▶ [RECORDS FOR THIS TASK]:

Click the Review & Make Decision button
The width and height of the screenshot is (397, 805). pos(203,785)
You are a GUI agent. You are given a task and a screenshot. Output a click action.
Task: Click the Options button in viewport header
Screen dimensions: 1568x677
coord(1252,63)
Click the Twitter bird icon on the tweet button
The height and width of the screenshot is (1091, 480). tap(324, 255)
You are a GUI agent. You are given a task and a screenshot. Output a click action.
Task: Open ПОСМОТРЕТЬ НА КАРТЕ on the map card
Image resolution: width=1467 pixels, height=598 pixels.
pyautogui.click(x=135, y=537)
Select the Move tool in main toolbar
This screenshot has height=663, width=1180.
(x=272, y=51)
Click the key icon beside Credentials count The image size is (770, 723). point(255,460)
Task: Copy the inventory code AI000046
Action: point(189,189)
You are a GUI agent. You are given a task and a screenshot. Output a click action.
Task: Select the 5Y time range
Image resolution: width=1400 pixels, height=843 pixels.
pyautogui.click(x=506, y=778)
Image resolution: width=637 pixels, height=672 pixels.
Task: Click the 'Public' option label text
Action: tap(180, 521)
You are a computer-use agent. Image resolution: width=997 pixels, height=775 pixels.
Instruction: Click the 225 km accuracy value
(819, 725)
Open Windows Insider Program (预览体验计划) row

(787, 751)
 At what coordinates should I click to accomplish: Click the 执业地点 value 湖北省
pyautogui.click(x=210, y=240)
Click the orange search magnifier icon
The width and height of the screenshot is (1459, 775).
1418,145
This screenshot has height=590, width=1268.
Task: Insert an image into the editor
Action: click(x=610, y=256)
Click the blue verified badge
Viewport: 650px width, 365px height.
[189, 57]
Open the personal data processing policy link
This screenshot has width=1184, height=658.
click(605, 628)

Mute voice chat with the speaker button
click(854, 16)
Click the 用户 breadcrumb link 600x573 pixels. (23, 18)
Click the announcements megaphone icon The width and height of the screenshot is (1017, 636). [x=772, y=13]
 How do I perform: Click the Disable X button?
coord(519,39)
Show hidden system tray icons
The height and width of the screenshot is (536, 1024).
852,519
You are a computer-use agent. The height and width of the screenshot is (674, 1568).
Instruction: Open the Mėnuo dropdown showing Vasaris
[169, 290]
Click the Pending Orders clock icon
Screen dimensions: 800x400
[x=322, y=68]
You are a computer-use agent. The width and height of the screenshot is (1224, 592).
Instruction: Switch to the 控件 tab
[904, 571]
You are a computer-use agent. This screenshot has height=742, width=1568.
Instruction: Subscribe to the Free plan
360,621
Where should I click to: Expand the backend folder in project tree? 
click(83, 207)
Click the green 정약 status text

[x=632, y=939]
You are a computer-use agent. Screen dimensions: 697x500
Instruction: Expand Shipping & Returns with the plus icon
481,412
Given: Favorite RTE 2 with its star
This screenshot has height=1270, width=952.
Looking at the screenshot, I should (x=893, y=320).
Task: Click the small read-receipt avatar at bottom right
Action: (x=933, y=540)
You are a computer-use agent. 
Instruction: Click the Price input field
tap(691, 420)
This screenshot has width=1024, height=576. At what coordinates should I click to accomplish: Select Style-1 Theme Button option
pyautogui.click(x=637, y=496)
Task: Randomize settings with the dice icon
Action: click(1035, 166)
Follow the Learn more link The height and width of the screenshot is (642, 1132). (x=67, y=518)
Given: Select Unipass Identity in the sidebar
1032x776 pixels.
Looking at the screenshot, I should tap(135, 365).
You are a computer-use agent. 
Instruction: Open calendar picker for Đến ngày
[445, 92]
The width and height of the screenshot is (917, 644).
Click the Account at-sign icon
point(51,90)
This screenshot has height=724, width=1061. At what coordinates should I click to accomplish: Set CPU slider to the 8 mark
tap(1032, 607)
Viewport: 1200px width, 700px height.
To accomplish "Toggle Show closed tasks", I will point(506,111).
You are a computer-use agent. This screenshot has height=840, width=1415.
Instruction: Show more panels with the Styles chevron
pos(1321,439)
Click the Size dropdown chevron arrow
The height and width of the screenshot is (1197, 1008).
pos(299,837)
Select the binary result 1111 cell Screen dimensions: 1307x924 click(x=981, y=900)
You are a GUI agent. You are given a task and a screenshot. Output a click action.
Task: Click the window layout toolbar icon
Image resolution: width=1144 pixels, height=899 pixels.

▶ [WHAT THE TASK ASKS]:
Please give back, exactly as it stands above, the stretch from the line with "Click the Twitter" through the line with "Click the orange search magnifier icon", and no line outside it.

▶ [ANSWER FOR THE TASK]:
Click the Twitter bird icon on the tweet button
The height and width of the screenshot is (1091, 480). tap(324, 255)
You are a GUI agent. You are given a task and a screenshot. Output a click action.
Task: Open ПОСМОТРЕТЬ НА КАРТЕ on the map card
Image resolution: width=1467 pixels, height=598 pixels.
pyautogui.click(x=135, y=537)
Select the Move tool in main toolbar
This screenshot has height=663, width=1180.
(x=272, y=51)
Click the key icon beside Credentials count The image size is (770, 723). point(255,460)
Task: Copy the inventory code AI000046
Action: point(189,189)
You are a GUI agent. You are given a task and a screenshot. Output a click action.
Task: Select the 5Y time range
Image resolution: width=1400 pixels, height=843 pixels.
pyautogui.click(x=506, y=778)
Image resolution: width=637 pixels, height=672 pixels.
Task: Click the 'Public' option label text
Action: tap(180, 521)
You are a computer-use agent. Image resolution: width=997 pixels, height=775 pixels.
Instruction: Click the 225 km accuracy value
(819, 725)
Open Windows Insider Program (预览体验计划) row

(787, 751)
 At what coordinates should I click to accomplish: Click the 执业地点 value 湖北省
pyautogui.click(x=210, y=240)
Click the orange search magnifier icon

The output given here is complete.